**EXTRACTED TEXT**
================

Hiring and Keeping the Best People

Hiring and keeping the best people
Create a talent plan to reenergize and refocus your crew
It seems as though we never stop talking about or focusing on shortages, and that’s particularly true about staffing our facilities. Nursing shortages. CNA shortages. We’ve become resigned to the notion that these shortages are apparently perennial and will probably never go away. Could it be, though, that these shortages can be solved by questioning our everyday assumptions and trying a different approach?

No question about it: One of our most urgent business challenges is finding, cultivating, and keeping extraordinary talent. Sometimes we kid ourselves that “good people” don’t exist. There are lots of good people out there, and they probably already have pretty good work experiences. It is our responsibility to clearly identify exactly who we are looking for and come up with more creative ways to find them. It’s also up to us to establish a culture and an environment that distinguishes our organization from others so that we can attract those talented people and make them want to stay.

The question, then, is: How can we change our work culture to attract, grow, evaluate, reward, and retain the best in the business? If you think you’ve already heard more about culture change than you’ve wanted to hear, consider the following statistics about organizations in general:

  • The estimated cost of replacing one highly skilled employee is 200% of his/her salary.
  • People who leave their jobs usually do so to pursue professional development or vocational alternatives.

================

**DATA LINES**
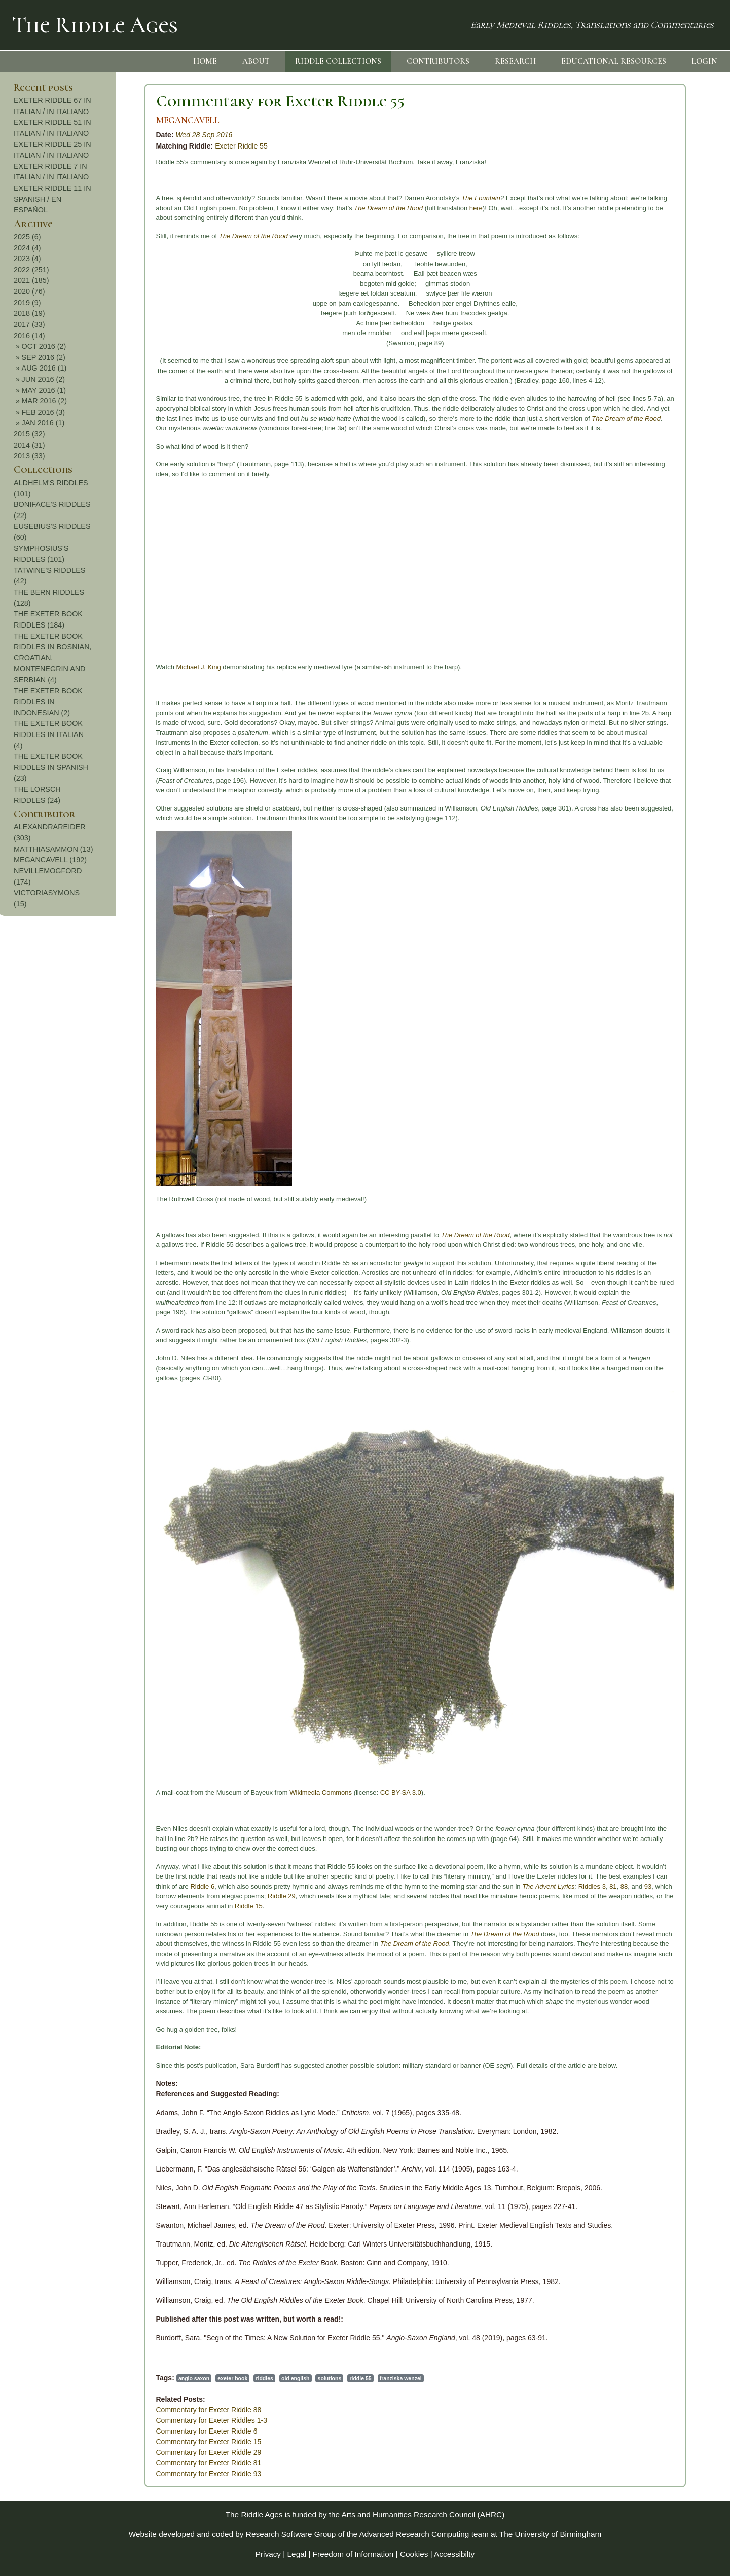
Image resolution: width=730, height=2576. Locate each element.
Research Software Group (291, 2534)
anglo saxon (70, 2378)
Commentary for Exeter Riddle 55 (157, 101)
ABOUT (256, 61)
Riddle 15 (125, 1906)
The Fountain (358, 198)
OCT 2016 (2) (658, 346)
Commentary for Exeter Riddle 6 (83, 2431)
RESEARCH (515, 61)
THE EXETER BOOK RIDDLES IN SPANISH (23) (666, 767)
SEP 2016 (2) (658, 357)
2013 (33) (644, 456)
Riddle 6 (79, 1886)
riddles (141, 2378)
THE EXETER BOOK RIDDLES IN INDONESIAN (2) (663, 702)
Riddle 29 (158, 1896)
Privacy (268, 2554)
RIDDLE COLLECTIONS (338, 61)
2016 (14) (644, 336)
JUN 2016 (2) (658, 379)
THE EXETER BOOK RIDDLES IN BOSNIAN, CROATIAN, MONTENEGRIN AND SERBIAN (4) (668, 658)
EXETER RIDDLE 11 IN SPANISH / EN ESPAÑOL (667, 199)
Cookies (414, 2554)
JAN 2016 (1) (657, 423)
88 (500, 1886)
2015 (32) (644, 434)
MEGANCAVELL (64, 120)
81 (490, 1886)
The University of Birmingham (550, 2534)
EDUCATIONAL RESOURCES (613, 61)
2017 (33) (644, 324)
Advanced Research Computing (414, 2534)
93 (524, 1886)
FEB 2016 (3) (658, 412)
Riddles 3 (469, 1886)
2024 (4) (642, 248)
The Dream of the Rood (265, 208)
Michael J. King (75, 667)
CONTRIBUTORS (438, 61)
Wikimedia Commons (198, 1792)
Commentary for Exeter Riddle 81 (85, 2463)
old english (173, 2378)
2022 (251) (646, 270)
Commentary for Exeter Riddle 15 (85, 2442)
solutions (206, 2378)
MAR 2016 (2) (659, 401)
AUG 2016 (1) (658, 368)
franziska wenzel (278, 2378)
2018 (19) (644, 313)
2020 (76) (644, 291)
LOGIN (704, 61)
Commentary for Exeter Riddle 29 (85, 2452)
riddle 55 (237, 2378)
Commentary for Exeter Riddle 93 (85, 2474)
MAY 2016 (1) (658, 390)
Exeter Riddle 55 (118, 146)
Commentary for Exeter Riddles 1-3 (88, 2420)
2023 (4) (642, 258)
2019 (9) (642, 303)
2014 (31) (644, 445)
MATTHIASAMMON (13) (668, 849)
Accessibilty (454, 2554)
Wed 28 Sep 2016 (81, 135)
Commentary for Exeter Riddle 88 (85, 2410)
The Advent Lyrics (425, 1886)
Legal (297, 2554)
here (352, 208)
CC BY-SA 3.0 (277, 1792)
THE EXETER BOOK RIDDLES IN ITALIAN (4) (664, 734)
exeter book (110, 2378)
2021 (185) (646, 280)
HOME (205, 61)
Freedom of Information (353, 2554)
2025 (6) (642, 237)
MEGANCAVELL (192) (665, 860)
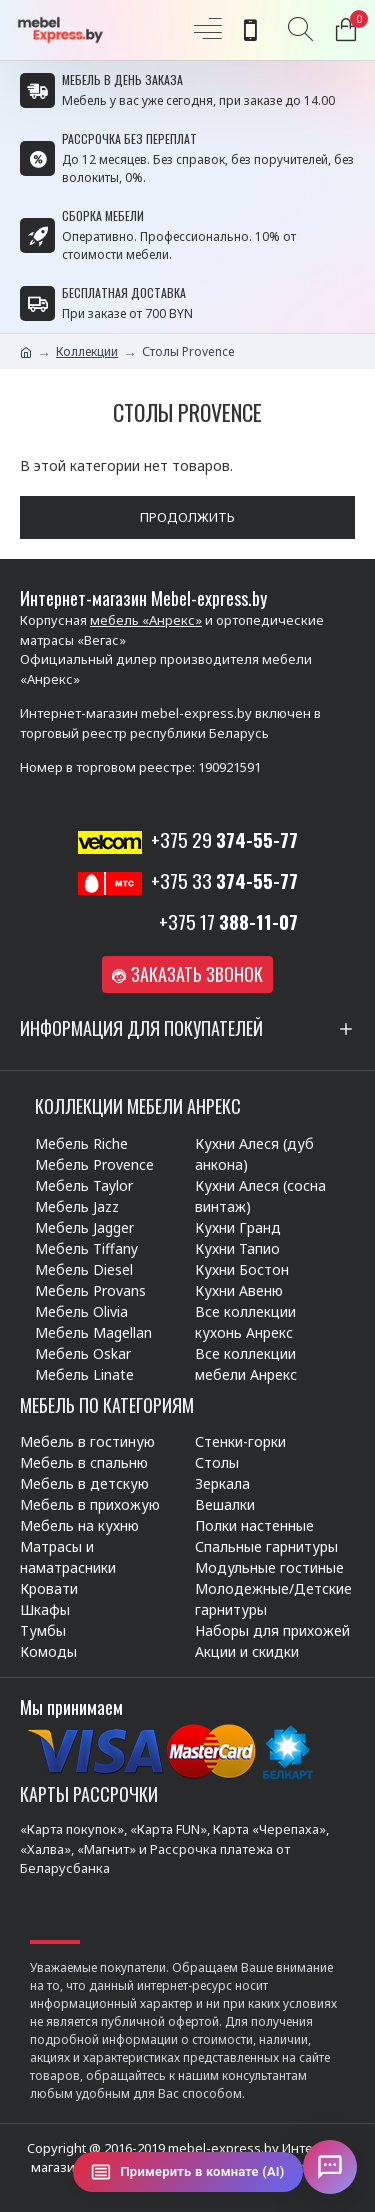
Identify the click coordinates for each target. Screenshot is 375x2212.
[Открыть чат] (330, 2167)
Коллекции (87, 351)
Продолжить (187, 517)
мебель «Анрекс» (146, 620)
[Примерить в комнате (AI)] (187, 2172)
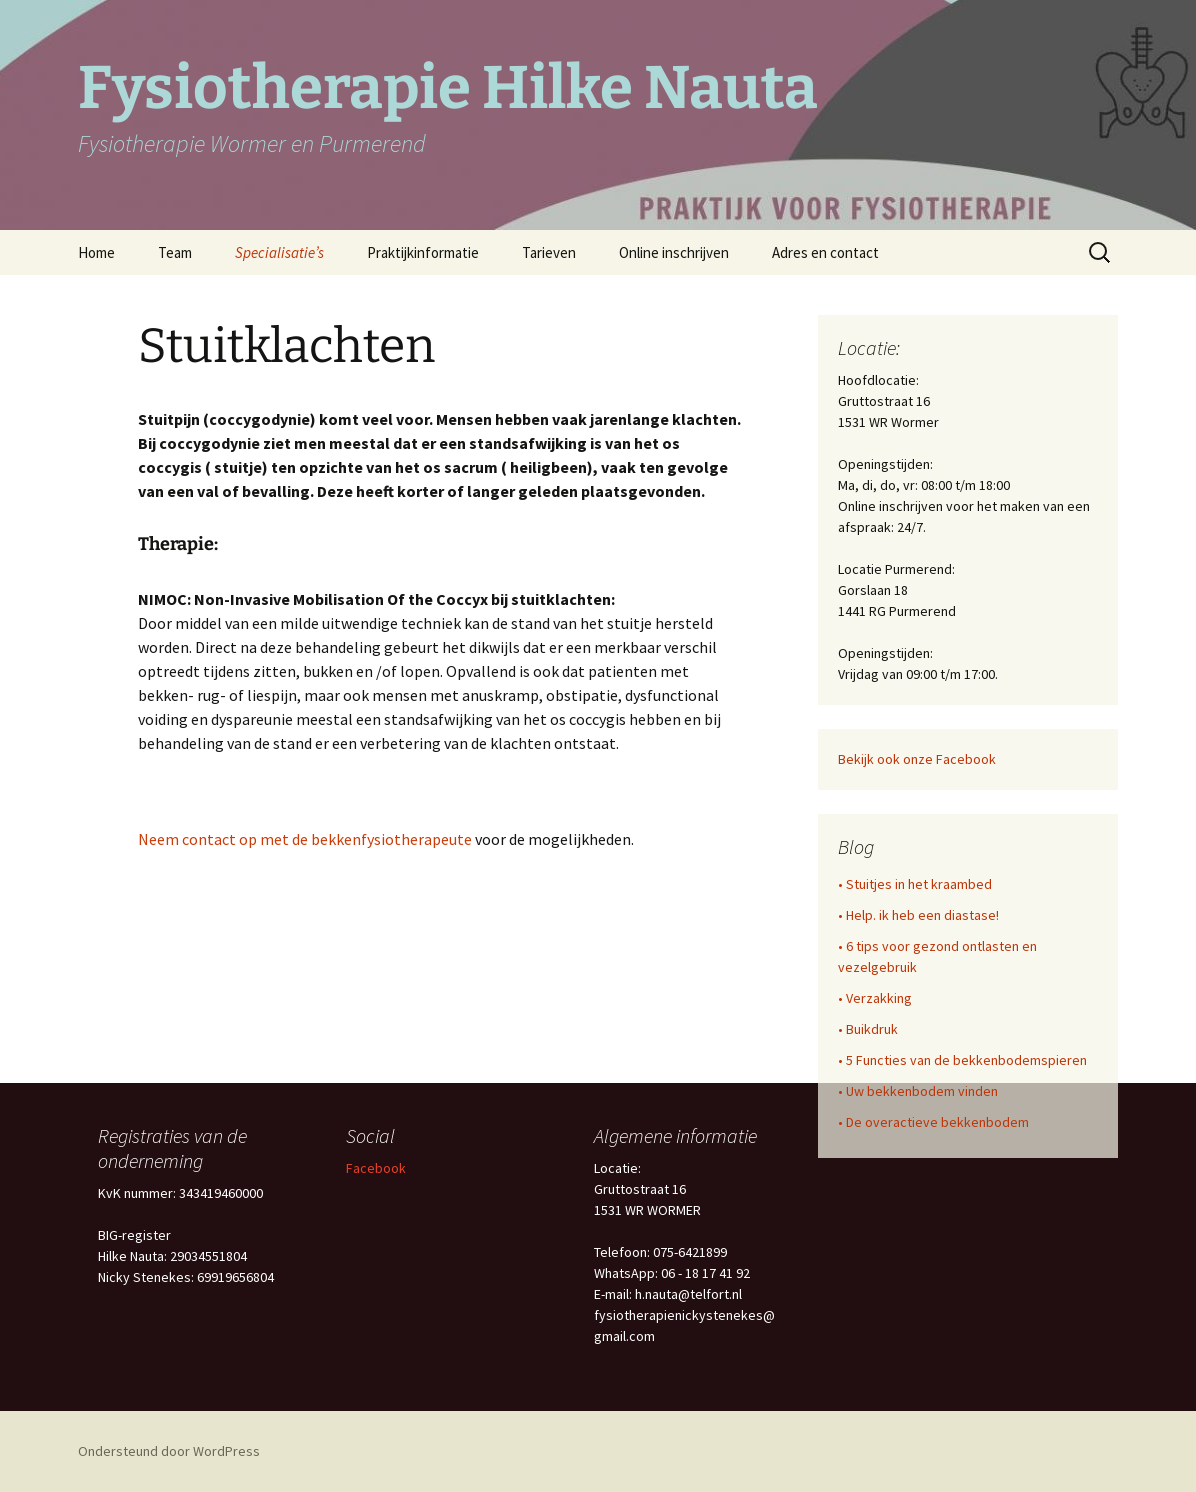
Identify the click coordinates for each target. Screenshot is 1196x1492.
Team (175, 252)
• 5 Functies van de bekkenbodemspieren (962, 1060)
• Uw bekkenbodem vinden (918, 1091)
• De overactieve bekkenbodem (933, 1122)
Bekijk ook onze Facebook (917, 759)
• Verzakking (875, 998)
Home (96, 252)
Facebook (376, 1168)
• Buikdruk (868, 1029)
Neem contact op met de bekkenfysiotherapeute (305, 839)
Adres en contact (825, 252)
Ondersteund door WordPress (169, 1451)
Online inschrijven (674, 252)
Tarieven (549, 252)
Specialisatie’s (279, 252)
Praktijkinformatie (423, 252)
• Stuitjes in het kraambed (915, 884)
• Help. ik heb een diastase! (918, 915)
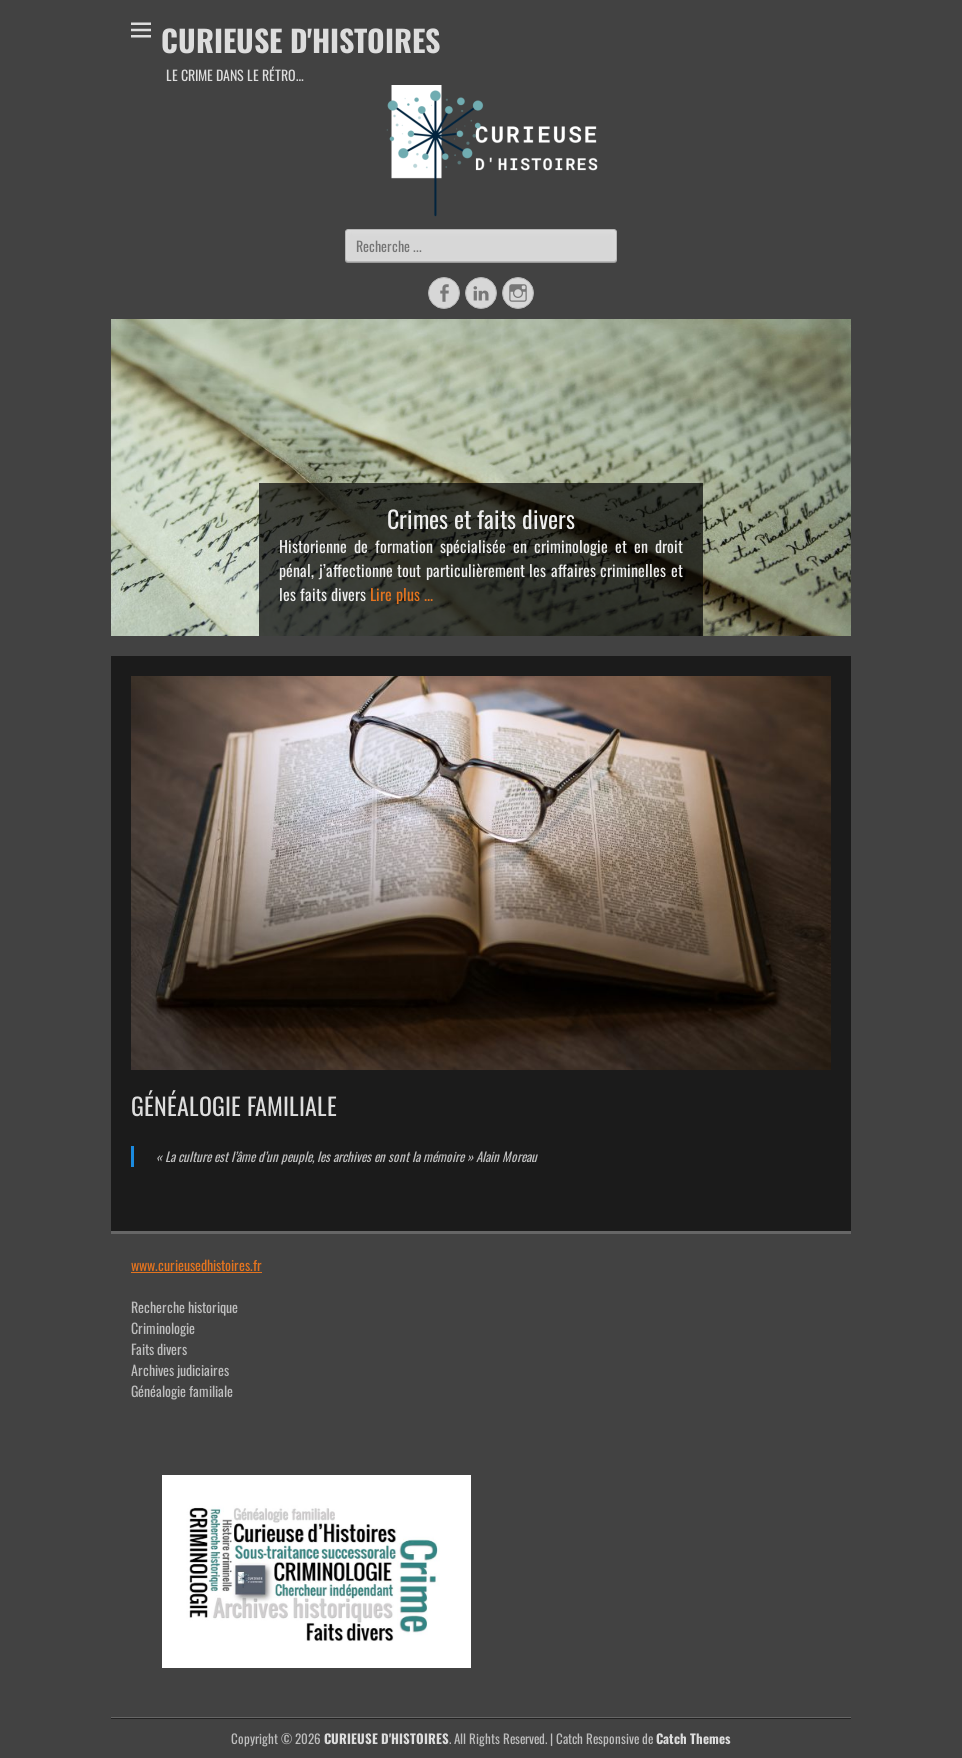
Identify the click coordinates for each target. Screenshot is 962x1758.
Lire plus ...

================

**EXERCISES**
**A)** According to the article on hiring and keeping the best people, what is the estimated cost of replacing one highly skilled employee?
**B)** Pick up the article on hiring and keeping the best people after its last bullet point and write the next part.
The lines after the article come from a different source.

**RESPONSES FOR EACH TASK**
**A)** It is 200% of that employee's salary.

**B)**
  • At any one time, more than 25% of an organization’s valued employees intend to leave the organization. Nearly 25% more are undecided about leaving but are considering it.
  • While things such as satisfaction, a sense of connectedness to the group, the ability to balance life and work, and the opportunity to grow may seem “hokey” to a traditional business mind, the art and science of retention has shown us that they are critical factors to business success today.
  • When you look at Fortune’s 100 Best Companies to Work For, you will notice that those companies are obsessed with their culture and environments. They work at culture change purposefully and are constantly evolving.

You can increase your ability to attract top talent by creating a talent plan, a comprehensive road map for attracting great people, growing them, and allowing them to create their own legacies within your organization. For most of us, creating a talent plan requires us to regain and redirect our energy and focus, and replace “same old, same old” habits in hiring and retention with a new set of thoughts, feelings, beliefs, and actions.

Talent planning touches everyone at every level, from the board of directors/top administration on down, thus promoting a strong sense of “we.” Everyone should share information with one another, and leaders should make themselves accessible. Keep in mind that talent planning is not a program, it is a mind-set. It is not a magic bullet, but rather an ongoing, lasting way of working that will take a year or longer to create.

At the heart of the successful talent plan is the vivid vision of creating leaders at all levels within the organization. That vision comes alive along two distinct but related tracks:

1. Assisting everyone (all staff) to grow their personal abilities to lead within their own area of expertise. It involves learning and unlearning, challenging autopilot thinking and acting, and getting rid of an overblown fear of regulations and surveys. Staff are introduced to the power of intentional thinking, get permission to develop and “own” solutions and, in the process, build self-esteem.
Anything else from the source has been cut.